We say the map $\psi$ is a sub-linear functional if
$$
\psi(tx)\leq t \psi(x) \;\; \hbox{for all} x \in P,\; t \in [0,1].
$$
\end{definition}
\subsection*{Property A1}
Let $P$ be a cone in a real Banach space $E$ and
$\Omega$ be a bounded open subset of $E$ with $0 \in \Omega$.
Then a continuous functional $\beta : P \to [0,\infty)$ is said
to satisfy Property A1 if one of the following conditions hold:
\begin{itemize}
\item[(i)] $\beta$ is convex, $\beta(0) = 0$, $\beta(x) \neq 0$ if $x \neq 0$, and $\displaystyle{\inf_{x \in P \cap \partial \Omega} \beta(x) > 0}$,
\item[(ii)] $\beta$ is sublinear, $\beta(0) = 0$, $\beta(x) \neq 0$ if $x \neq 0$, and $\displaystyle{\inf_{x \in P \cap \partial \Omega} \beta(x) > 0}$,
\item[(iii)] $\beta$ is concave and unbounded.
\end{itemize}
Note that if condition (i) of Property A1 is satisfied so
is condition (ii), since
$$
\beta(tx) = \beta(tx + (1-t)0) \geq t\beta(x) + (1-t)\beta(0) = t\beta(x).
$$
\subsection*{Property A2}
Let $P$ be a cone in a real Banach space $E$ and
$\Omega$ be a bounded open subset of $E$ with $0 \in \Omega$.
Then a continuous functional $\beta : P \to [0,\infty)$
is said to satisfy Property A2 if one of the following conditions hold:
\begin{itemize}
\item[(i)] $\beta$ is convex, $\beta(0) = 0$ and $\beta(x) \neq 0$ if
$x \neq 0$,
\item[(ii)] $\beta$ is sublinear, $\beta(0) = 0$ and $\beta(x) \neq 0$
if $x \neq 0$,
\item[(iii)] $\beta(x+y) \geq \beta(x) + \beta(y)$ for all $x,y \in P$,
$\beta(0) = 0$, $\beta(x) \neq 0$ if $x \neq 0$.
\end{itemize}
Note that he assumption $\beta(x+y) \geq \beta(x) + \beta(y)$
for all $x,y \in P$ in condition (iii) could be rephrased as $-\beta$
satisfying the triangle inequality on $P$. Also note that if
condition (i) of Property A2 is satisfied so is condition (ii)
(for the same reason as in the remark following Property A1).
\begin{definition} \label{def6} \rm
Let $D$ be a subset of a real Banach space $E$. If $\rho: E
\to D$ is continuous
with $\rho(x) = x$ for all $x \in D$, then $D$ is a \emph{retract} of $E$,
and the map $\rho$ is a \emph{retraction}.
The \emph{convex hull} of a subset $D$ of a real Banach space
$X$ is given by
$$
\mathop{\rm conv}(D) = \Big\{ \sum_{i = 1}^{n}\lambda_{i}x_{i} : x_{i} \in
D,\; \lambda_{i} \in [0,1],\; \sum_{i = 1}^{n}\lambda_{i} = 1,
\mbox{ and } n \in \mathbb{N} \Big\}.
$$
\end{definition}
The following theorem is due to Dugundji and a proof can
be found in \cite[p. 44]{deim}.
\begin{theorem}\label{dug}
For Banach spaces $X$ and $Y$, let $D \subset X$ be closed and let
$F: D \to Y$ be continuous.

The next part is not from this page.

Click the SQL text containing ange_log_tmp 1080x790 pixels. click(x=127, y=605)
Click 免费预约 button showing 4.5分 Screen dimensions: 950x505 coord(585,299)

Then
$F$ has a continuous extension $\tilde{F}: X \to Y$ such
that $\tilde{F}(X) \subset \overline{\mathop{\rm conv}(F(D))}$.
\end{theorem}
\begin{corollary}\label{R2}
Every closed convex set of a Banach space is a
retract of that Banach space.
\end{corollary}
Note that for any positive real number $r$ and non-negative
continuous concave functional $\alpha$, $Q(\alpha,r) = \{x \in P :
r \leq \alpha(x)\}$ is a retract of $E$ by Corollary \ref{R2}.
Note also, if $r$ is a positive number and if $\alpha: P \to
[0,\infty)$ is a uniformly continuous convex functional with
$\alpha(0) = 0$ and $\alpha(x) > 0$ for $x \neq 0$, then
\cite[Theorem 2.1]{sun} guarantees that $Q(\alpha,r)$ is a retract
of $E$.
The following theorem, which establishes the existence and
uniqueness of the fixed point index, is from \cite[pp. 82-86]{gu};
an elementary proof can be found in \cite[pp. 58 \& 238]{deim}.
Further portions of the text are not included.